New York state on Saturday added more hospitals to its list of those ordered to postpone elective surgeries for at least two weeks as the surge in COVID-19 cases threatens to overwhelm hospitals.
The list now includes 40 hospitals that have “met the state’s threshold for ‘high risk regions’ or low-capacity facilities,” the Department of Health said in a statement Saturday.
All 31 hospitals in the Mohawk Valley, Finger Lakes and Central regions are now included on the list, and the nine others are scattered throughout the state, according to the statement. None are in New York City. The hospitals must cancel procedures starting Thursday.
The size of the list has fluctuated since early December, when an executive order issued by Gov. Kathy Hochul went into effect to limit elective surgeries before another spike in cases. There were 28 hospitals on the list as recently as December 20.
“We will use every available tool to help ensure that hospitals can manage the COVID-19 winter surge,” Dr. Mary T. Bassett, the acting health commissioner, said in a statement Saturday. “I want to remind New Yorkers that getting vaccinated and boosted remain the best way to protect against serious illness and hospitalisation from COVID-19. Vaccination also protects our hospital system. We cannot return to the early months of the pandemic when hospitals were overwhelmed.”
As the Omicron variant of the coronavirus sweeps through New York, many hospitals are being pushed to their limits by the twin challenges of soaring new cases and growing shortages of nurses, doctors and technicians.
New York state reported a record 90,132 daily new cases, Hochul’s office said Saturday. In the past three days, 439 people have died from the virus, an 80% increase from the same period a week earlier.

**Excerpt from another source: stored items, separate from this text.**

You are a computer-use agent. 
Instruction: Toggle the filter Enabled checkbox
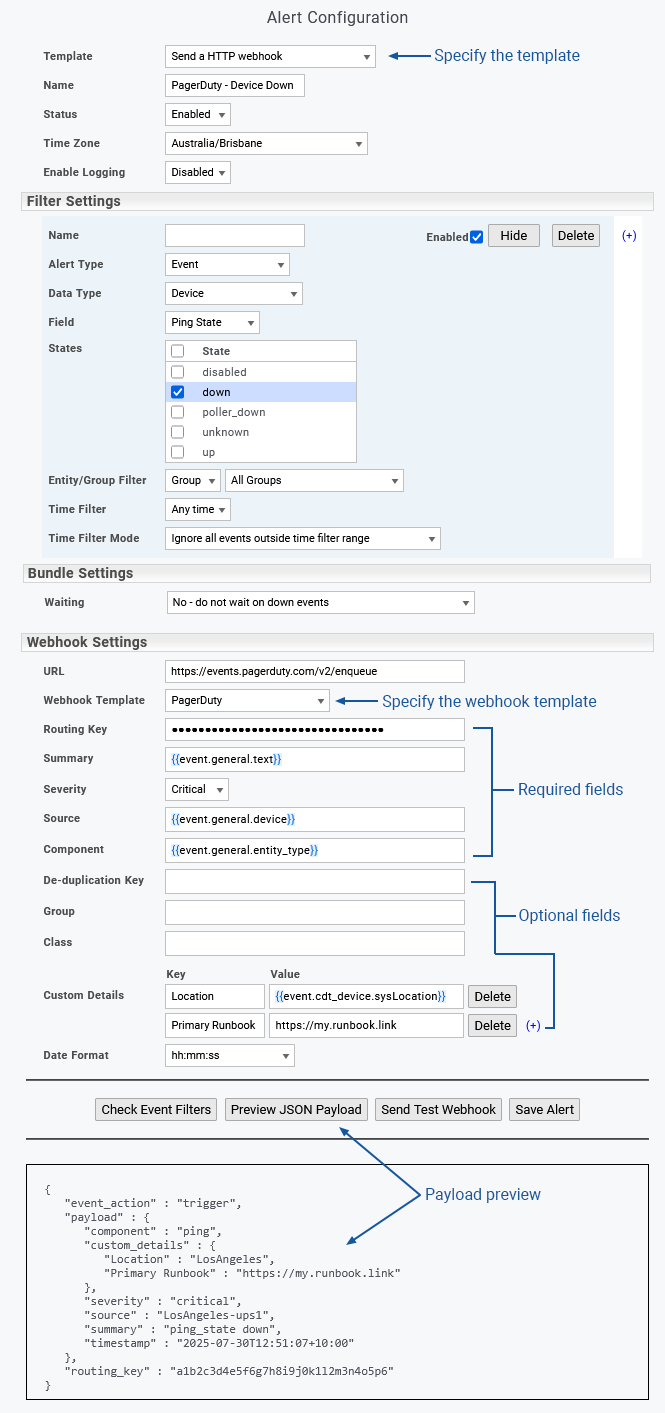pyautogui.click(x=476, y=237)
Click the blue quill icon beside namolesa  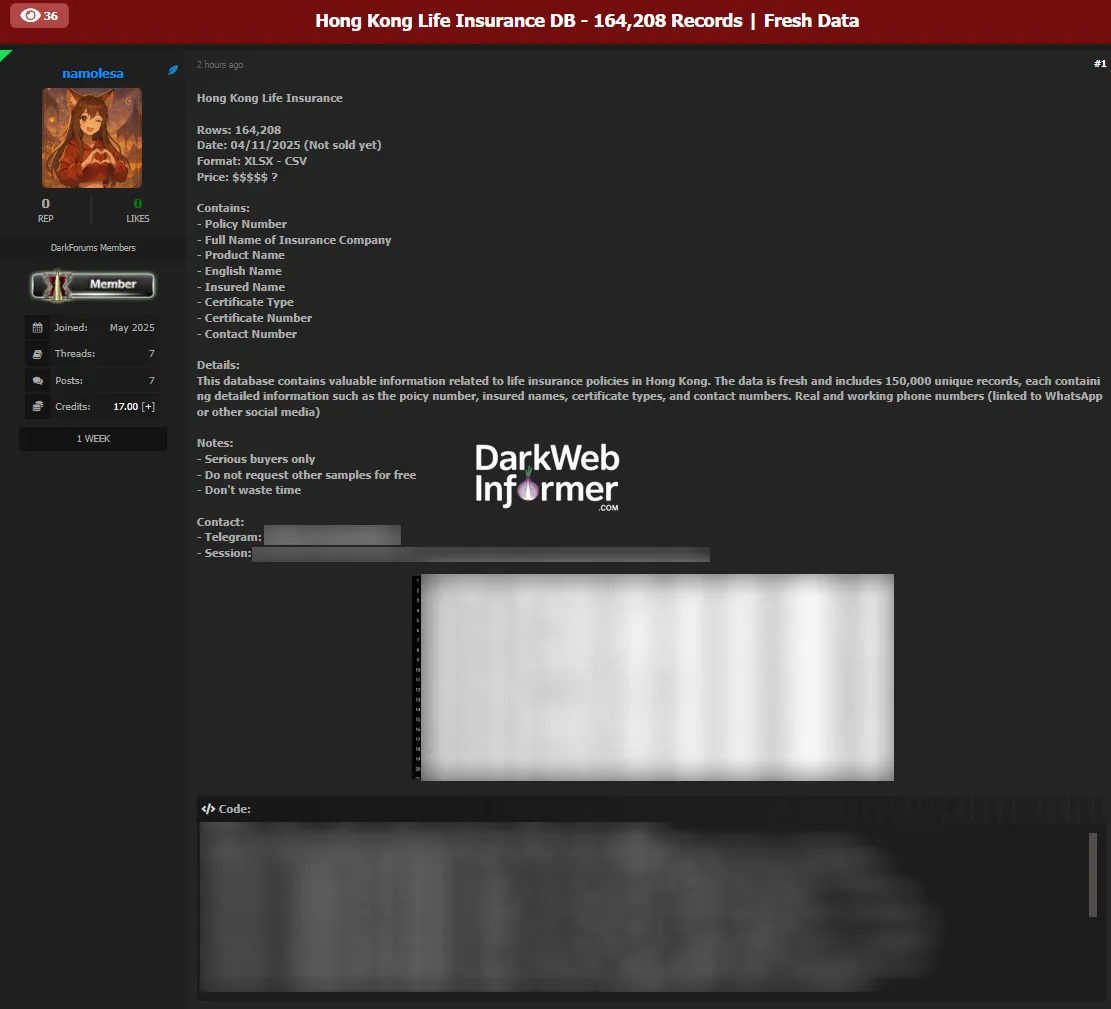pos(172,71)
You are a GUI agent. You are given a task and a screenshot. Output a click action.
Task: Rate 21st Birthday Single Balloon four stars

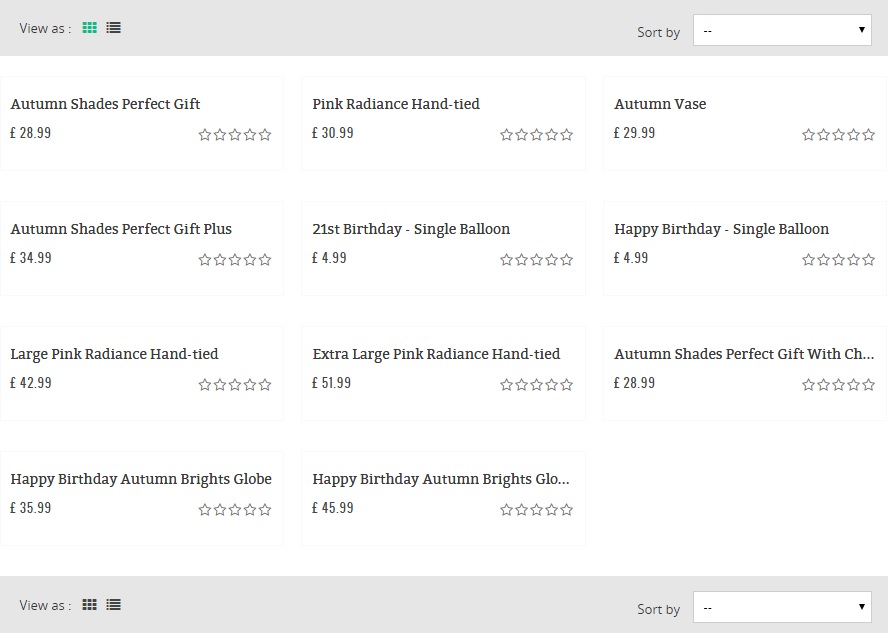(x=552, y=260)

Two hundred of those deaths were in New York City, more than doubling the number from last week.
While the latest virus wave appears to be less deadly than earlier ones, with far fewer patients on ventilators, even large hospitals with empty intensive care unit beds are straining to handle the rise in caseloads because so many workers are out, health care officials said.
Under Hochul’s executive order, hospitals must stop elective procedures when certain metrics are reached, including:
At least 90% of the beds in a region’s hospital system are filled based on the seven-day average.
The seven-day average hits 85% to 90% and the COVID-19 admission rate for the region is greater than 4%.
While none of the hospitals on the state’s list are in New York City, the Greater New York Hospital Association said that five of the teaching hospitals in the area will increase support to independent hospitals and safety net facilities that are overwhelmed. They include Montefiore Health System, Mount Sinai Health System, NewYork-Presbyterian, Northwell Health and NYU Langone Health.